- Born: 1914 Rivera, Uruguay
- Died: 1992 (aged 77–78)
- Known for: Painting; Drawing;
- Movement: Art brut; Outsider art;
- Patron(s): Jean Dubuffet

= Magali Herrera =

Uruguayan painter (1914–1992)

Magali Herrera (1914–1992) was a Uruguayan self taught artist who wrote, danced, acted and made films in addition to producing the oeuvre of paintings of Utopias, for which she is known.

==Life==

Magali Herrera was born in 1914 in Rivera, Uruguay to a notable local family. She was an autodidact who worked in a variety of media prior to creating the visual works for which she is known. She was a precocious writer of poems and stories, which were never published, and also wrote for several daily papers, working as a journalist. She enjoyed organizing poetry evenings and befriended well known Uruguayan poet Juana de Ibarbourou. She began painting intermittently in the early 1950s but it wasn't until 1965, after a period of severe depression, that she began to paint regularly. This activity became central to her existence with periods of intense creative work during which she would paint day and night. Depression, occasionally so intense that it resulted in suicide attempts, continued to plague her and in 1992 she took her own life.

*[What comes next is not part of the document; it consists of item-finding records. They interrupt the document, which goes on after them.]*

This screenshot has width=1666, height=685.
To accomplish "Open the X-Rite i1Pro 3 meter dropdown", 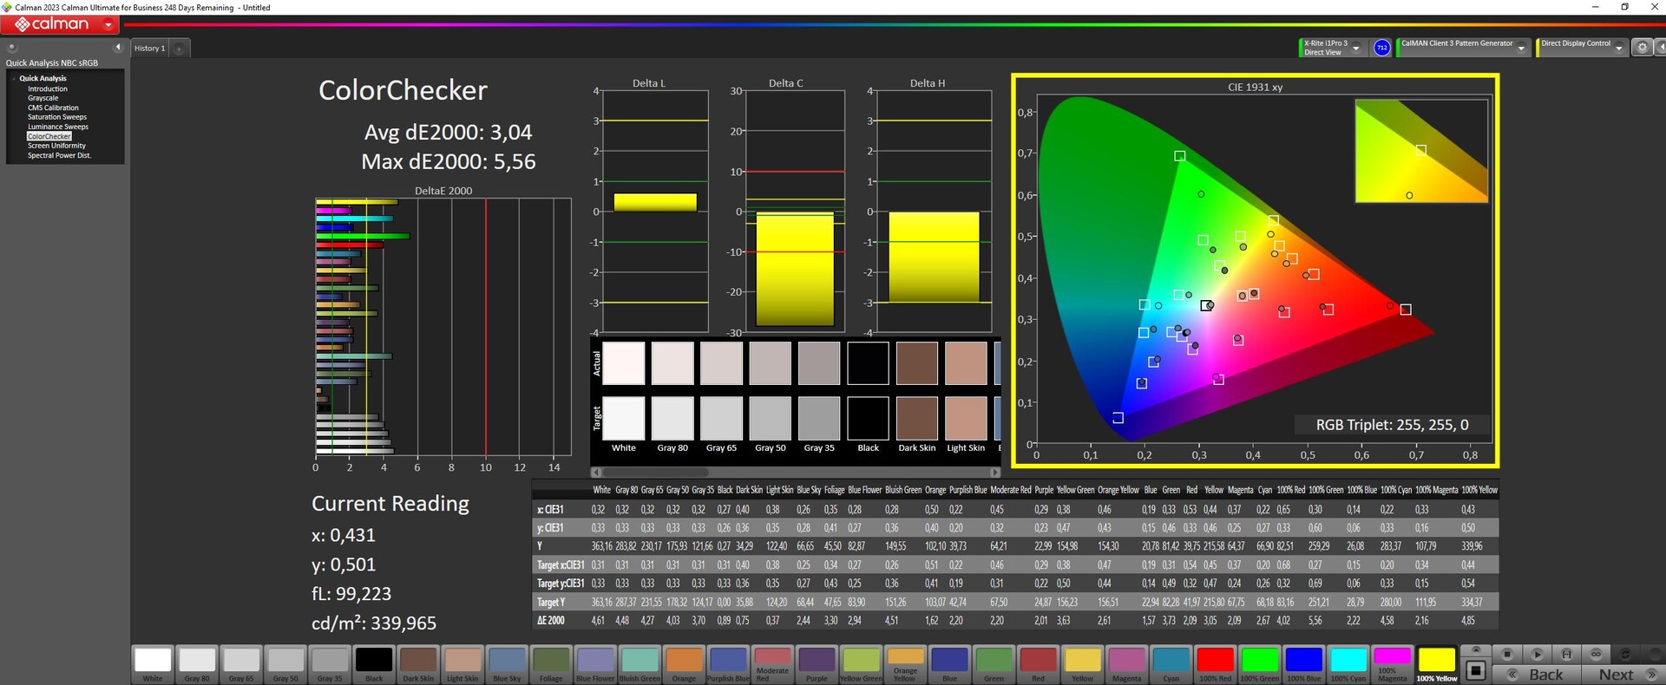I will point(1356,49).
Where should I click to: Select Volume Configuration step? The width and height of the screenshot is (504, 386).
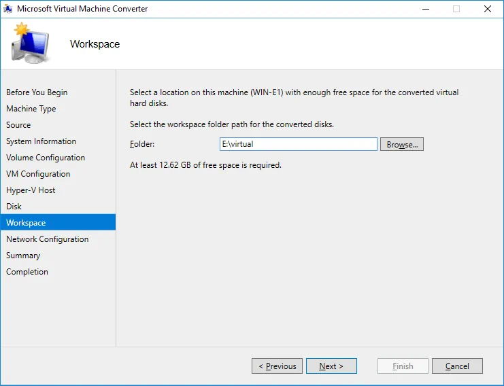coord(46,158)

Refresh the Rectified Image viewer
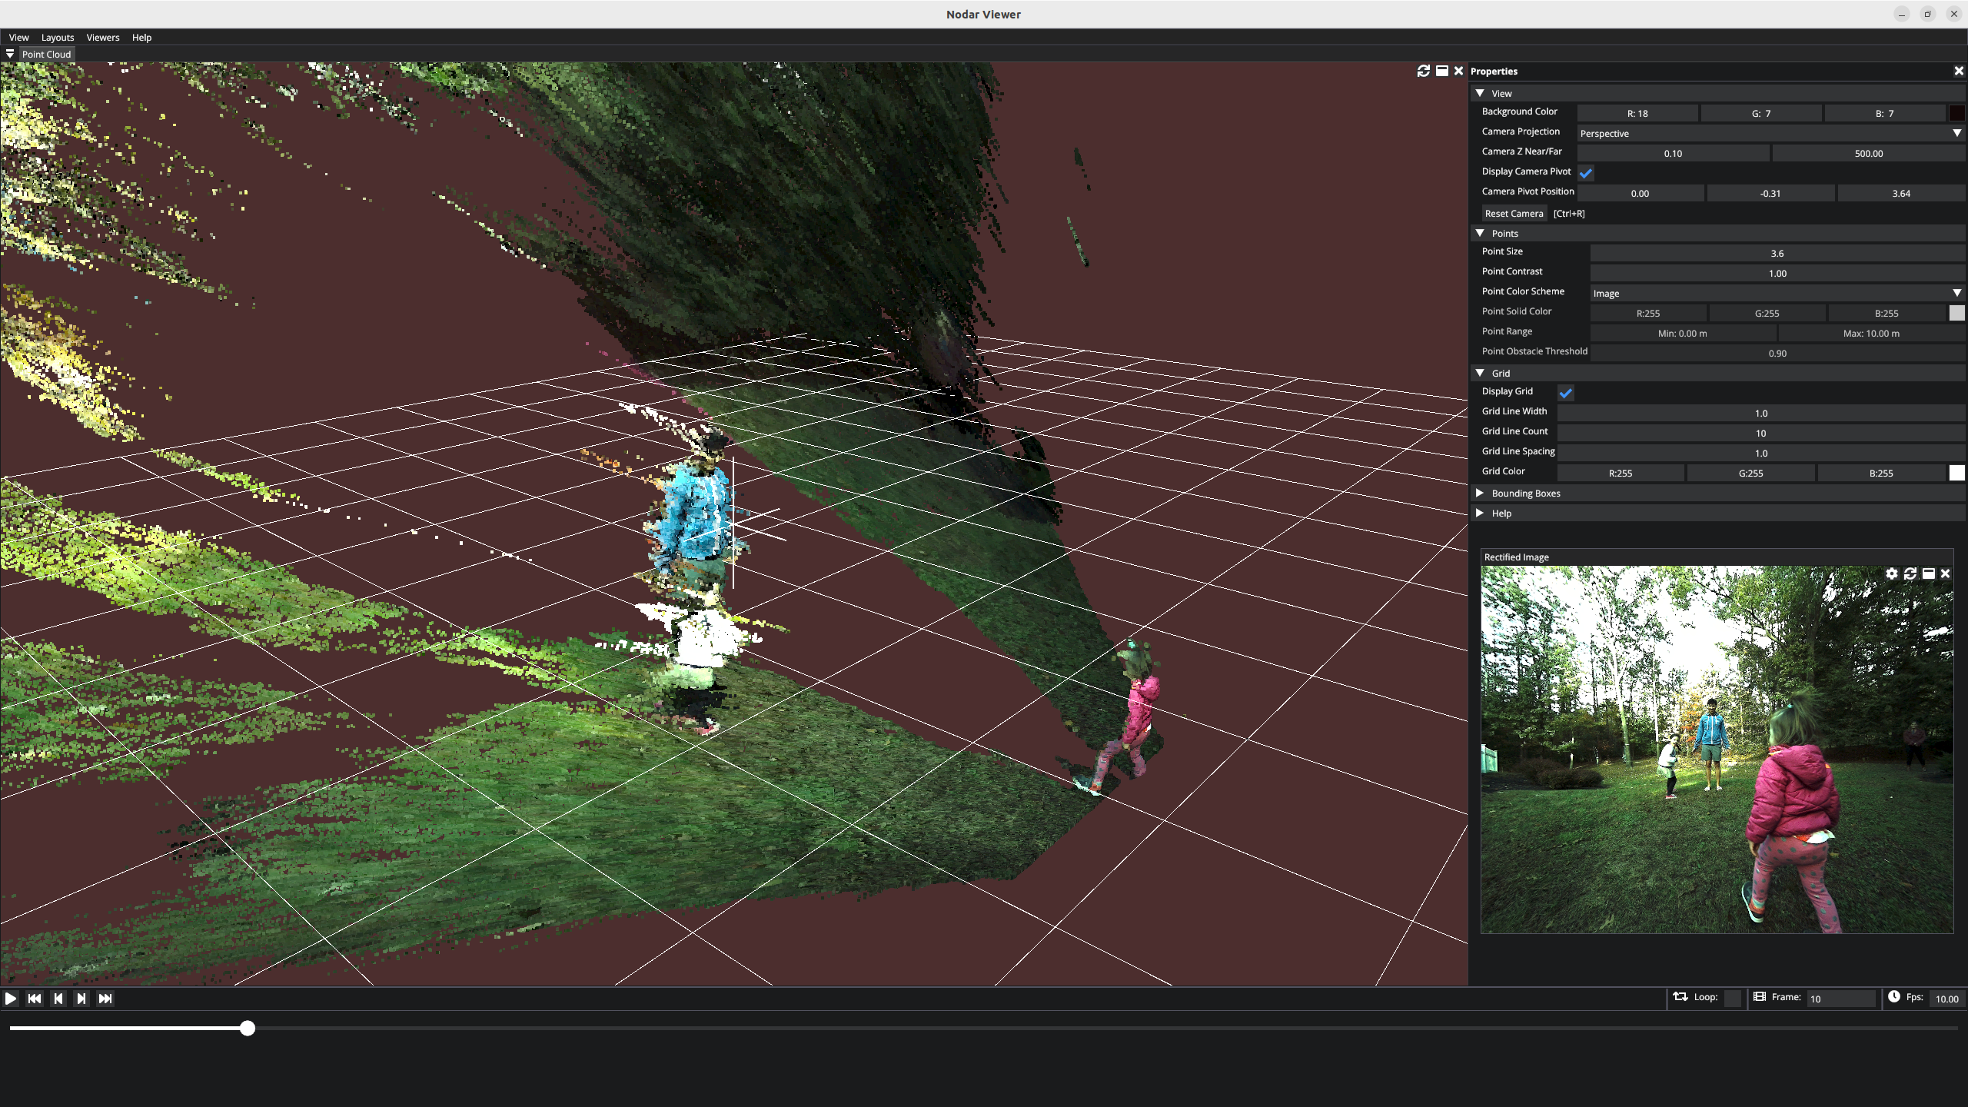tap(1910, 573)
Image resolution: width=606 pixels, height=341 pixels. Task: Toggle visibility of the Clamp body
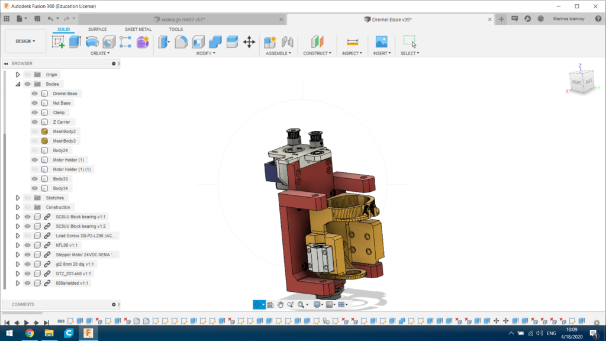(34, 112)
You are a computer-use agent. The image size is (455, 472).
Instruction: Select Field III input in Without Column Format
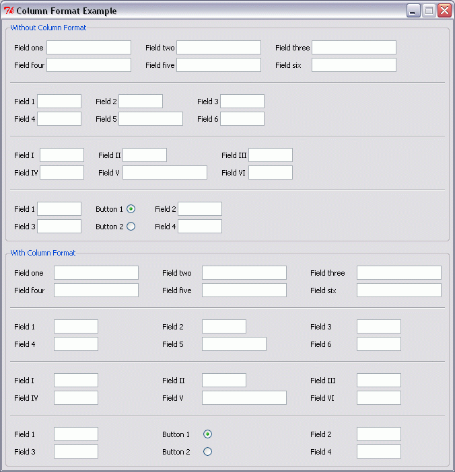coord(271,155)
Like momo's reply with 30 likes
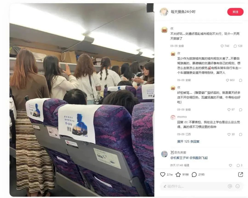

==Collections and exhibits==

Magali Herrera's work is primarily held in the Collection de l'Art Brut museum in Lausanne, Switzerland. Her works have been featured in Collection de l'Art Brut exhibitions including a 1996 retrospective and the Art Brut Biennial II: Architectures, in 2015 for which an accompanying catalog of the exhibition Architecture: Art Brut the Collection, published by 5 Continents Editions, was produced A selection of her work was presented by Galerie Christian Berst at the 2010 Art Paris. In 2015 her work was included in the exhibition Le Cahier Dessiné at the Halle Saint-Pierre in Paris. In 2025 the Museum Gugging in Austria presented an extensive exhibition with over 80 works of the Uruguayan artist and also featured her correspondence with Jean Dubuffet.

==Recognition==

In 1967, while traveling with her husband, she completed two drawings in Paris which she took to show, renowned painter and patron of many Art Brut creators, Jean Dubuffet, leaving her work with his secretary. Dubuffet immediately bought the works. Dubuffet's interest led to other purchases: the director of Plaisir de France, Claude Fregnac, bought two pieces and author Michel Tapié acquired work as well.